Klahr    Alfred Klahr Gesellschaft

Verein zur Erforschung der Geschichte der Arbeiterbewegung

Drechslergasse 42, A–1140 Wien

Tel.: (+43–1) 982 10 86, E-Mail: klahr.gesellschaft@aon.at


 

Home
AKG
Veranstaltungen
Mitteilungen
Publikationen
Geschichte
Links

 

Das Symposium der Alfred Klahr Gesellschaft zum 100. Geburtstag und 60. Todestag von Alfred Klahr

Unter dem Titel „Alfred Klahr (1904–1944) und die ‚Erfindung‘ der österreichischen Nation. Deutschnationale, Austrofaschisten und Kommunisten im Kampf um die österreichische Identität“ fand am 16. Oktober 2004 in der „ehemaligen Kapelle“ im Campus der Universität Wien ein Symposium der Alfred Klahr Gesellschaft statt, das dem Begründer der marxistischen Theorie der österreichischen Nation gewidmet war. Referenten waren Prof. Dr. Wolfgang Häusler (Universität Wien), Dr. Winfried Garscha (Dokumentationsarchiv des österreichischen Widerstandes) und Prof. Dr. Félix Kreissler (Paris). Der Vortrag bei diesem Symposium war der letzte öffentliche Auftritt Felix Kreisslers vor seinem Tod.
In seiner Eröffnungsrede „Alfred Klahr und Österreich wie es ist und wie es sein sollte“ führte der Präsident der Alfred Klahr Gesellschaft, Univ.Prof. Dr. Hans Hautmann, unter anderem aus:
„Die Alfred Klahr Gesellschaft, deren Präsident ich seit der Gründung im Jahr 1993 bin, sieht es als ihre Verpflichtung an, das Gedenkjahr des 100. Geburtstages und 60. Todestages von Alfred Klahr zum Anlass zu nehmen, um diesen Vordenker der österreichischen Nation zu würdigen. Das offizielle Österreich hat das nicht getan, obwohl es dazu allen Grund hätte. Zum Ausdruck kam diese Haltung, eine Mischung von Gleichgültigkeit, Indolenz und Abneigung, in der Ablehnung unseres Antrags, im Jahr 2004 eine Sonderbriefmarke Alfred Klahr herauszugeben, ein Antrag, der von einer ganzen Reihe namhafter Historikerinnen und Historiker sowie Politiker unterstützt wurde, so von Erika Weinzierl, Lorenz Mikoletzky, Ernst Bruckmüller, Wolfgang Häusler, Félix Kreissler, Wolfgang Neugebauer, Bürgermeister Michael Häupl und anderen. Die Begründung der Ablehnung seitens der zuständigen Stelle der Postverwaltung erschöpfte sich in dubiosen Formalkriterien; die wahre Ursache liegt aber auf der Hand: in der nach wie vor unüberwindbaren Aversion, einen Kommunisten zu ehren. Umso mehr obliegt es allen jener, die um die Bedeutung Alfred Klahrs für die Erkämpfung eines Bildes der wahren österreichischen Identität Bescheid wissen, dem gegenzusteuern. Unser Symposium soll dazu einen Beitrag leisten.

◆ Vorliegende Daten ◆
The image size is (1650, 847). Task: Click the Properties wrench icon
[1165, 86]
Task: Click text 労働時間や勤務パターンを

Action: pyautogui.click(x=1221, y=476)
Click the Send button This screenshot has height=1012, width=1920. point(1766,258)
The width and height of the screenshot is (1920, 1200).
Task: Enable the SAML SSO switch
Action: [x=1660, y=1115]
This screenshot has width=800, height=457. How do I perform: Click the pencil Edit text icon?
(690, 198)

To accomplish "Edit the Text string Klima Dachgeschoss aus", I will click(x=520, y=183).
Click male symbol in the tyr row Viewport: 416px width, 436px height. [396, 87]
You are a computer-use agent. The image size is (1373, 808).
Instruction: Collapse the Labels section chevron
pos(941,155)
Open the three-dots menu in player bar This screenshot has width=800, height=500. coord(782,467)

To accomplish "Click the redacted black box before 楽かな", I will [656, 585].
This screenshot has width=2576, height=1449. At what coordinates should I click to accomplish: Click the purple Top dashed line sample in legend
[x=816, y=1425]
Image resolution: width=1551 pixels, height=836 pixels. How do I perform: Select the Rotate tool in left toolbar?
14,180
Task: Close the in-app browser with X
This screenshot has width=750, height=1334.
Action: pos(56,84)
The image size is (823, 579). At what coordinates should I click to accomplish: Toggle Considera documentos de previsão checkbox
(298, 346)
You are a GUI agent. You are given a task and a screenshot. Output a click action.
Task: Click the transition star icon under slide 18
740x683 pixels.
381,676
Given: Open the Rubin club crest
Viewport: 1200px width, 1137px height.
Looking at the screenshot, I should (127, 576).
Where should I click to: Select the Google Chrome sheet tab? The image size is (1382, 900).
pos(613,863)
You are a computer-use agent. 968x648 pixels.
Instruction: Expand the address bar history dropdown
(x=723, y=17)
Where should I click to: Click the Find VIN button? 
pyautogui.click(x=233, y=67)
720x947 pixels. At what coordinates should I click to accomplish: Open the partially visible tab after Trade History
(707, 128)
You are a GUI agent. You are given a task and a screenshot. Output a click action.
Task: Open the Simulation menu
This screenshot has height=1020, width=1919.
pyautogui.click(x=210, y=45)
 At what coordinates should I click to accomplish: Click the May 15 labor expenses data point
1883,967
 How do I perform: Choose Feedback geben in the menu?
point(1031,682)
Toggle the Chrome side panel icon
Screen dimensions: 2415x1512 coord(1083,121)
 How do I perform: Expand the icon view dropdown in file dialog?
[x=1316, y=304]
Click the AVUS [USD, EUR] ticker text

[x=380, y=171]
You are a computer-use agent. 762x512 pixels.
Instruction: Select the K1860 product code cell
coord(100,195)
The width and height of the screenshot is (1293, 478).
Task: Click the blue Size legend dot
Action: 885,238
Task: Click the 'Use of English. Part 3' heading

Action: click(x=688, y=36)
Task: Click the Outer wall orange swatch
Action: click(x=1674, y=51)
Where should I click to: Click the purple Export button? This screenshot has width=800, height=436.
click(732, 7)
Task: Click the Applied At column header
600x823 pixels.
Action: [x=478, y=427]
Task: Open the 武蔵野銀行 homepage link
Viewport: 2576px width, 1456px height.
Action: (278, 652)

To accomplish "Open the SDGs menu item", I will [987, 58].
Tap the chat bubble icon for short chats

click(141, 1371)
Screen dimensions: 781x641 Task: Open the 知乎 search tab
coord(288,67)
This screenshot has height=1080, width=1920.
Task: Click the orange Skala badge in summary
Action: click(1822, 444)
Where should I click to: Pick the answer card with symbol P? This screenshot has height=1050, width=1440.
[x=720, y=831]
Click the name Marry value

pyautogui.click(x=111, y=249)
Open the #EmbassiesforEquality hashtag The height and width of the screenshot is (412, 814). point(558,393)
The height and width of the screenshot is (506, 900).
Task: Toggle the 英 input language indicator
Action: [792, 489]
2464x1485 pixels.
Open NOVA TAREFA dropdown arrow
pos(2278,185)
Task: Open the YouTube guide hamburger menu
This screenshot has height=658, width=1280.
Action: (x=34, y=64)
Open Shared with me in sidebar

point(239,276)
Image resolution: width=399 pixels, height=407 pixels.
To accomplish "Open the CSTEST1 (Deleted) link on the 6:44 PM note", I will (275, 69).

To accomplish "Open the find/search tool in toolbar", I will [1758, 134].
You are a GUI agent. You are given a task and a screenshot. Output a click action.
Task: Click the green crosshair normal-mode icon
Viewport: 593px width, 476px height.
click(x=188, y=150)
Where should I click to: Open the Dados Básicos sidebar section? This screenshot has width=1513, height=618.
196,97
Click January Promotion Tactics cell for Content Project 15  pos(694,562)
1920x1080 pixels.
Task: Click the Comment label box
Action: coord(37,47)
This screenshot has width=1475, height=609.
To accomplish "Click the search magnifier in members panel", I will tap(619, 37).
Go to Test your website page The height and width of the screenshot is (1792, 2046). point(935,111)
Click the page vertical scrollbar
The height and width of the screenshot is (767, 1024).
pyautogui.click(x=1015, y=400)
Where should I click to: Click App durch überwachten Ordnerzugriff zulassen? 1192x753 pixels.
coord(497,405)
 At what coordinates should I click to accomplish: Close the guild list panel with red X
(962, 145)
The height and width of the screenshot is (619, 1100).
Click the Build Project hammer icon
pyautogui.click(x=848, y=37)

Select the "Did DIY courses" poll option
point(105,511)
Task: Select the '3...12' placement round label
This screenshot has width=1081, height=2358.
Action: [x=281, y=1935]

◆ Zu bearbeitende Aufgaben ◆
a: An welchem Tag fand das Symposium laut dem Bericht über das Klahr-Symposium statt?
b: Setzen Sie den Bericht über das Klahr-Symposium im Anschluss an seinen letzten Satz fort.
Das Material stammt aus einer anderen Quelle als der Bericht über das Klahr-Symposium.

◆ Antworten je Aufgabe ◆
a: Am 16. Oktober 2004.

b:
(...) Im Jahr 1828 erschien ein Buch mit dem Titel ,Austria as it is‘, das eine beißende Kritik am Metternich-Regime des Vormärz enthielt. Der Verfasser war Karl Postl, ein Deutschmährer, der 1823 in die USA emigrierte und dort unter dem Namen Charles Sealsfield zu einem berühmten Schriftsteller wurde. Der Titel ,Österreich wie es ist‘ und der Inhalt, die kritische Analyse des Herrschaftssystems in Österreich, haben mich inspiriert, meine Ausführungen über Alfred Klahr und die Aktualität seiner Grundanschauungen ähnlich zu benennen.
Welche Bedeutung hat die Konzeption Alfred Klahrs für uns heute, in einer Situation, in der sich gegenüber 1937, als er seine theoretische Studie verfasste, so vieles in Österreich und um Österreich herum in Europa und der Welt verändert hat?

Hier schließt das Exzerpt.